The mayor of Washington, D.C., activated an estimated 340 National Guard troops on Monday as the city prepares for expected protests later this week when Congress will vote to affirm President-elect Joe Biden's Electoral College victory.
The Associated Press reported that on New Year's Eve Mayor Muriel Browser requested a National Guard presence within the city from Jan. 5 to Jan. 7 in anticipation of the vote. The troops will not be armed and will not wear body armor. They are mostly expected to be used for traffic control and "other assistance."
In a statement released Sunday, Bowser asked city residents to avoid the areas in downtown D.C. where President Donald Trump's supporters will gather to protest the results of the 2020 election.

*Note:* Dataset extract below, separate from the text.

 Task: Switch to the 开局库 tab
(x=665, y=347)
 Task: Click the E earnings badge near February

She told residents "not to engage with demonstrators who come to our city seeking confrontation, and we will do what we must to ensure all who attend remain peaceful."

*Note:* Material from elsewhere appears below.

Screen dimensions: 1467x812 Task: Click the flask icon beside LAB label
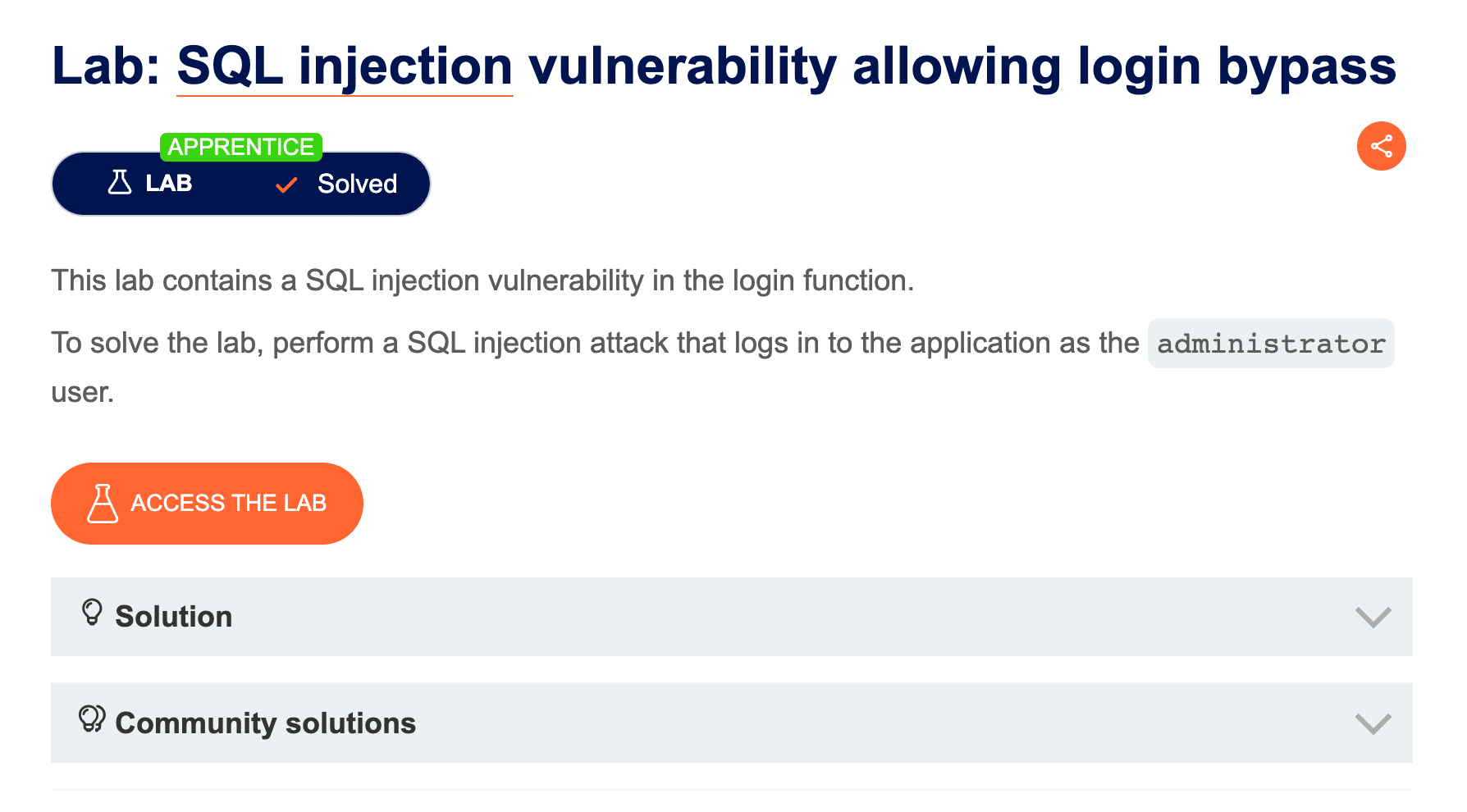(x=120, y=182)
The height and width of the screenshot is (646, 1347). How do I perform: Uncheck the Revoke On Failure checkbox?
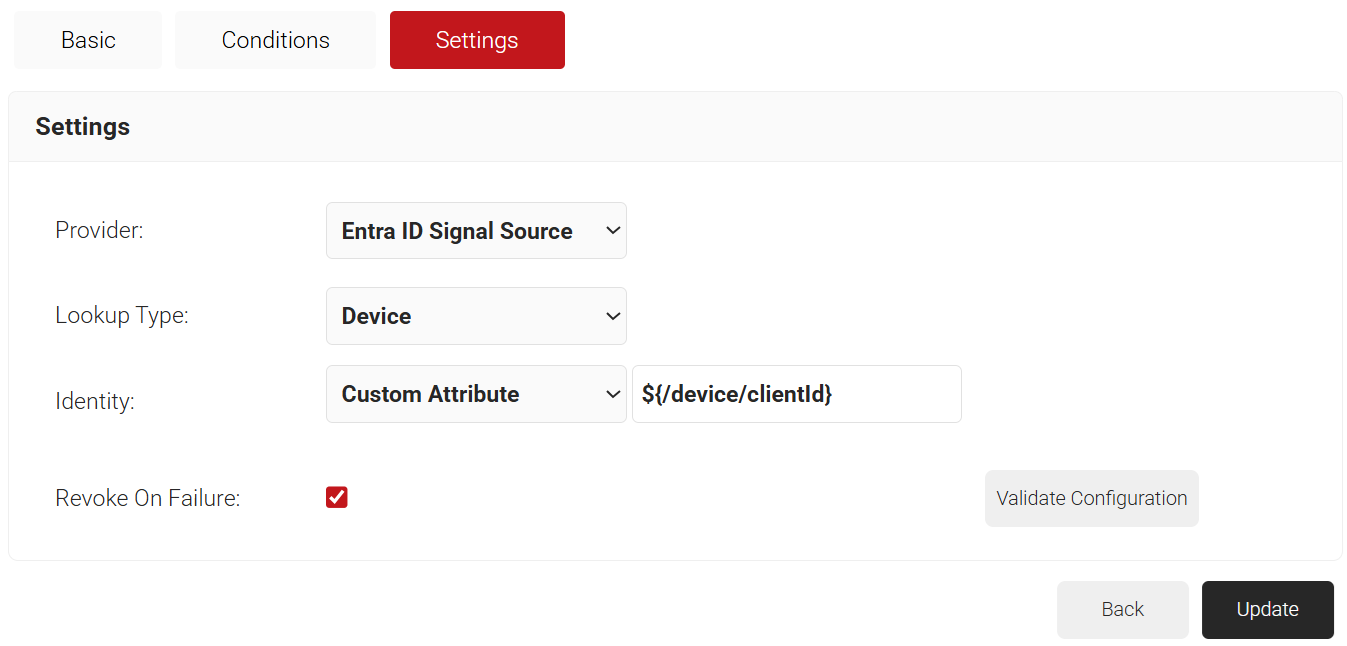click(337, 498)
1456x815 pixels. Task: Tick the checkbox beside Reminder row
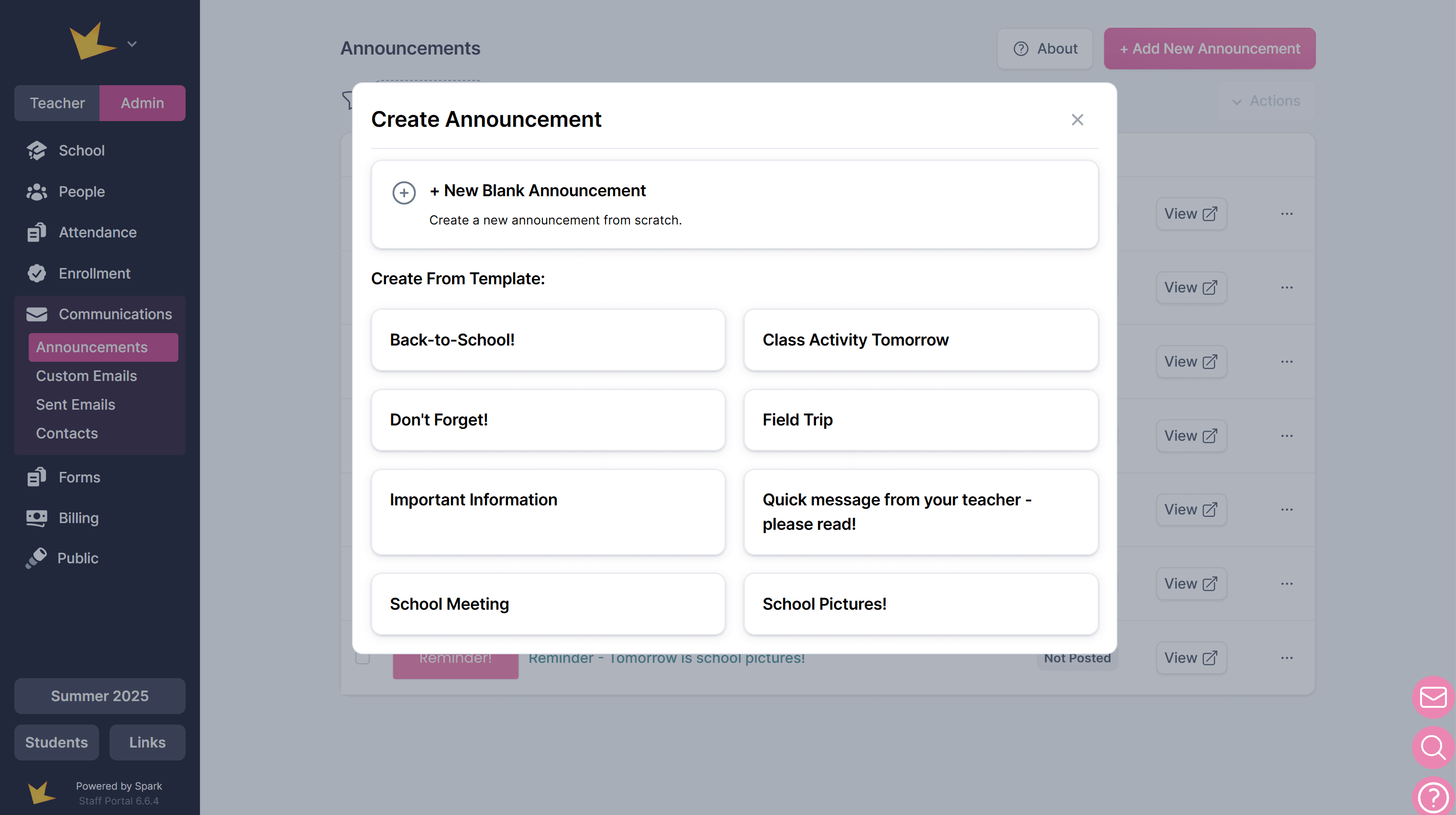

On Monday, she repeated her warning at a news conference, urging residents to avoid those "looking for a fight." She also warned "we will not allow people to incite violence, intimidate our residents or cause destruction in our city."

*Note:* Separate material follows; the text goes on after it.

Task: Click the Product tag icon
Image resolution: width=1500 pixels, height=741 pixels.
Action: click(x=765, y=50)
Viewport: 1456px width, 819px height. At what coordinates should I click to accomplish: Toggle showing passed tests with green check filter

According to the Associated Press, about 115 troops will be on duty at any one time in the city, setting up traffic control points and working with local law enforcement to manage crowds.
"Some of our intelligence certainly suggests there will be increased crowd sizes," acting Police Chief Robert Contee said. "There are people intent on coming to our city armed."
Demonstrators are reportedly planning to gather at the Washington Monument, the Freedom Plaza and the Capitol.
It is illegal to openly carry firearms in Washington, D.C. Concealed-carry permits from other states will not allow the permit holder to carry a firearm inside the district. Additionally, federal law prohibits firearms at popular protest sites including Freedom Plaza, and the National Mall, while D.C. law bans guns within 1,000 feet of a protest.
President Trump said Sunday he will attend the protests in Washington, D.C., on Jan. 6, when Congress will vote to certify the Electoral College results that Biden won 306-232. Trump has not yet conceded the election and continues to claim that widespread voter fraud stole the election for Biden.
Some Republican lawmakers plan on objecting to the certification of the Electoral College votes, which will trigger several hours of debate that could delay the process but will likely fall short of persuading enough members of Congress to vote against rejecting the results.